Assignment:
Look below for the line containing "You are a computer-use agent.". Write out that line and the rest through the last one, exactly as they appear, but without pictures.

◇ ◇ ◇ ◇ ◇ ◇ ◇

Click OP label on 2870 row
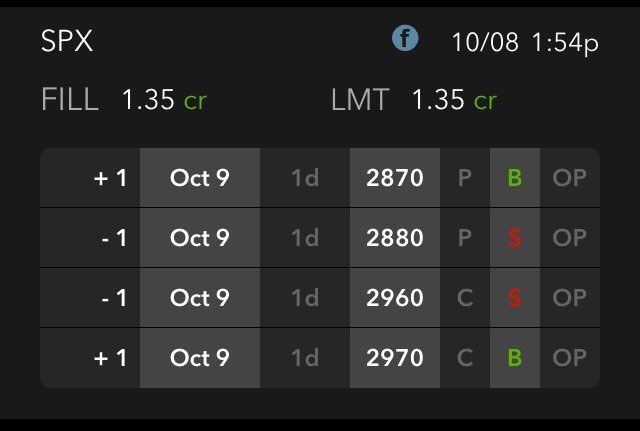The height and width of the screenshot is (431, 640). 569,178
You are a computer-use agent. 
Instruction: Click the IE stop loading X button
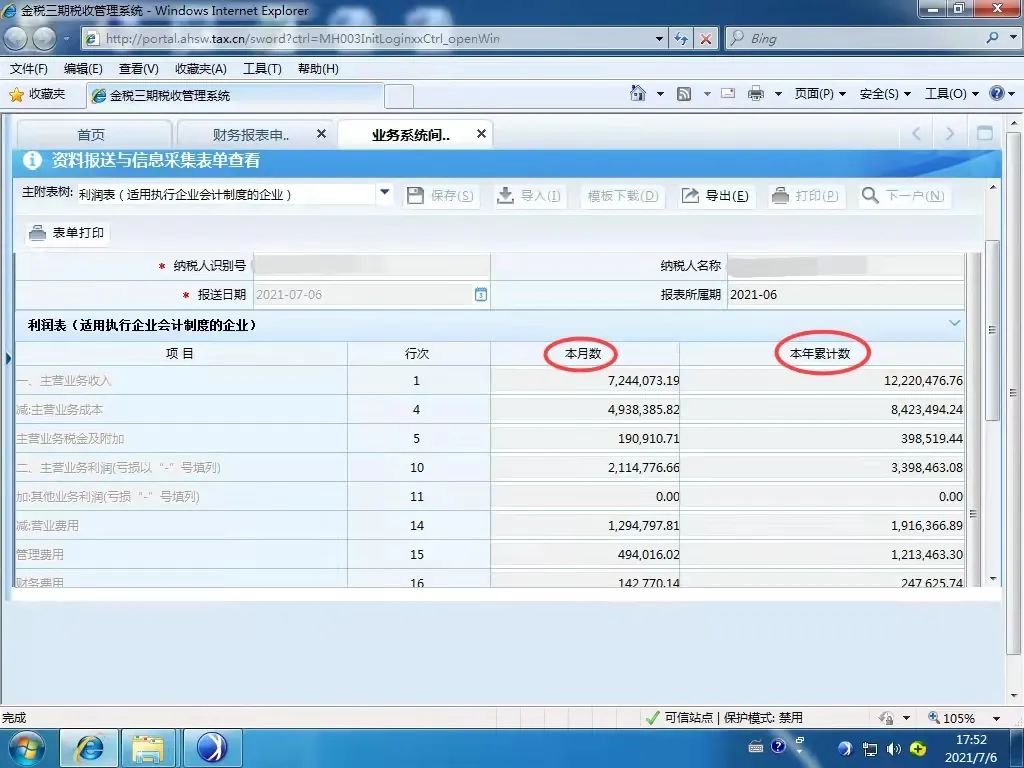[706, 39]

◇ ◇ ◇ ◇ ◇ ◇ ◇

Reply:
You are a computer-use agent. 
Instruction: Click the IE stop loading X button
[706, 39]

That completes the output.